Sur l'accès des citoyens à leurs données PNR auprès du DHS, comme sur les modes de recours en cas d'utilisation de ces données à mauvais escient, ce projet d'accord évoque la non-discrimination des citoyens par rapport à leur nationalité, par conséquent une certaine 'égalité' des citoyens européens avec les citoyens américains, mais certaines dispositions apparaissent floues.
Ainsi pour le droit d'accès comme pour le refus de la part des autorités américaines d'accéder à la requête de l'individu concerné, le projet n'évoque-t-il aucune obligation de délai, seulement « en temps opportun ». L'on n'y précise pas non plus les raisons de ce refus mais indique néanmoins que devra être donnée la base juridique en vertu de laquelle cette information a été retenue ainsi que des informations quant aux modes de recours.
Sur les mécanismes de recours, le projet affirme que tout individu pourra demander une réparation effective, administrative et judiciaire, en vertu des lois américaines pertinentes et que tout individu sera en droit de contester 'administrativement' les décisions du DHS sur l'utilisation des données PNR. L'accord détaille ensuite les instruments américains sur lesquels les individus européens pourront se baser pour obtenir un recours judiciaire, notamment le Freedom of Information Act ou le Privacy Act. Un article sur les recours plus détaillé que ce qui est prévu dans l'accord Swift-TFPT mais qui pourrait ne constituer qu'un habillage destiné à séduire l'UE, cela du fait que cet accord n'oblige pas les États-Unis à modifier leurs lois et « l'on sait par exemple que le Privacy Act ne s'applique pas aux non-américains », remarque une source.

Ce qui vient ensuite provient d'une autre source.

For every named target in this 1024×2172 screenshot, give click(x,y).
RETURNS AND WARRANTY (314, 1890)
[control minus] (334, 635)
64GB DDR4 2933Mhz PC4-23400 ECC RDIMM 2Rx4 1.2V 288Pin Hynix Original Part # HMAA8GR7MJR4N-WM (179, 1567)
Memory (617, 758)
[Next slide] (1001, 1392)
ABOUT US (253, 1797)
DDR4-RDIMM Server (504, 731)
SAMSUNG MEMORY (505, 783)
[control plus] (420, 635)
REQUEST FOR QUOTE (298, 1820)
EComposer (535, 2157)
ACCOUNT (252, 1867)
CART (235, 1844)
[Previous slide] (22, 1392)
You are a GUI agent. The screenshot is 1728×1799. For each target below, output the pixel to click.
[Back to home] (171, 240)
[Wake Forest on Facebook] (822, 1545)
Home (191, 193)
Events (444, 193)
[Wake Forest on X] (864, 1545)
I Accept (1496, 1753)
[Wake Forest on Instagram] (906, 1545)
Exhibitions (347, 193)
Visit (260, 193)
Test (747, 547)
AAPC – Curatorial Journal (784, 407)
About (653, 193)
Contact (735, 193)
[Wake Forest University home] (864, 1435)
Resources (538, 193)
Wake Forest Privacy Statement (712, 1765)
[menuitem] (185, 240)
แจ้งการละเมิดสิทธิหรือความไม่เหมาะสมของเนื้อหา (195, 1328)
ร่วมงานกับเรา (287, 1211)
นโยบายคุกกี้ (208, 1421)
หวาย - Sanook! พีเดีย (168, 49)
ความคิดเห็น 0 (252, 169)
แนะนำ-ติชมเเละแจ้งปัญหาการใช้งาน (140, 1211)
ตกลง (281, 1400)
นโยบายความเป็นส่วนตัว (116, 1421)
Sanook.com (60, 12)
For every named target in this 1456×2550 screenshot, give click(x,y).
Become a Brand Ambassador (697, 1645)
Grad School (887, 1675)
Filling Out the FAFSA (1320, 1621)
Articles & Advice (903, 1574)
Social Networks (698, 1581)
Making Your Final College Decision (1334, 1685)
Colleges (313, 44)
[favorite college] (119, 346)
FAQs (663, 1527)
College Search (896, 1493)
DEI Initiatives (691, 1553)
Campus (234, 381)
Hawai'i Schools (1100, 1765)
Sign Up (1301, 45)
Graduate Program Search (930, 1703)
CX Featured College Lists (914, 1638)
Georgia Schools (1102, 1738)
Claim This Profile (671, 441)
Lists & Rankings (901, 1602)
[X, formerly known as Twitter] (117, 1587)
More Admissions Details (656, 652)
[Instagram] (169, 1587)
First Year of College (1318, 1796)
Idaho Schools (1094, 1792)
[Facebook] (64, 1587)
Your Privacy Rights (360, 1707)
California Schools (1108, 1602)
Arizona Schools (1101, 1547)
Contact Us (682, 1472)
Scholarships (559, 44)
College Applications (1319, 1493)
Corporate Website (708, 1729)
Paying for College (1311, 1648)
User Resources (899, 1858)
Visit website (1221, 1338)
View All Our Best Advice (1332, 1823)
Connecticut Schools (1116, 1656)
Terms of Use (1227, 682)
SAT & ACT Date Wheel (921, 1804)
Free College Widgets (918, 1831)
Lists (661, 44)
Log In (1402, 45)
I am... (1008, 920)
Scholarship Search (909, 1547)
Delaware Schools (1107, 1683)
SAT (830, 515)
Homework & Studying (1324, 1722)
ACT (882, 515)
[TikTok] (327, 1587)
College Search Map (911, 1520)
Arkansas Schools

Autre aspect sensible: la durée de rétention des données par les autorités américaines demeure fixée pour une période pouvant aller jusqu'à 15 ans (une rétention 'active' de 5 ans puis une rétention dans une base de données 'dormante' sur une période de 10 ans). Des améliorations ont été apportées sur ce point par rapport à l'accord précédent: ainsi, au bout d'une période six mois, les données PNR devront être dépersonnalisées (seront masqués le nom, les informations de contact, les remarques générales, par exemple) et l'accès à cette base active devra être restreint à un nombre limité d'officiels habilités à le faire. Pour la base dormante, l'accès des 'officiels' sera encore plus restreint et les données ne pourront être repersonnalisées que dans le cadre d'investigations et pour les besoins des autorités répressives, en cas spécifié de menace ou de risque. Après cette période de 10 ans, toutes les données, dont celles éventuellement repersonnalisées, devront être à nouveau pleinement rendues anonymes, en effaçant tous les éléments d'identification personnelle. Pour les données sensibles (appartenance politique, croyance religieuse, orientation sexuelle...), elles seront filtrées et masquées automatiquement (systèmes automatisés et pas d'intervention humaine). L'accès à des données sensibles pourra être autorisé au cas par cas et dans des circonstances exceptionnelles, dit le projet. Autant de points que doivent désormais étudier le Conseil et le PE mais qui pourraient s'avérer plus problématiques que ceux concernant l'accord PNR entre l'UE et l'Australie, déjà en discussion au Conseil. (S.P.)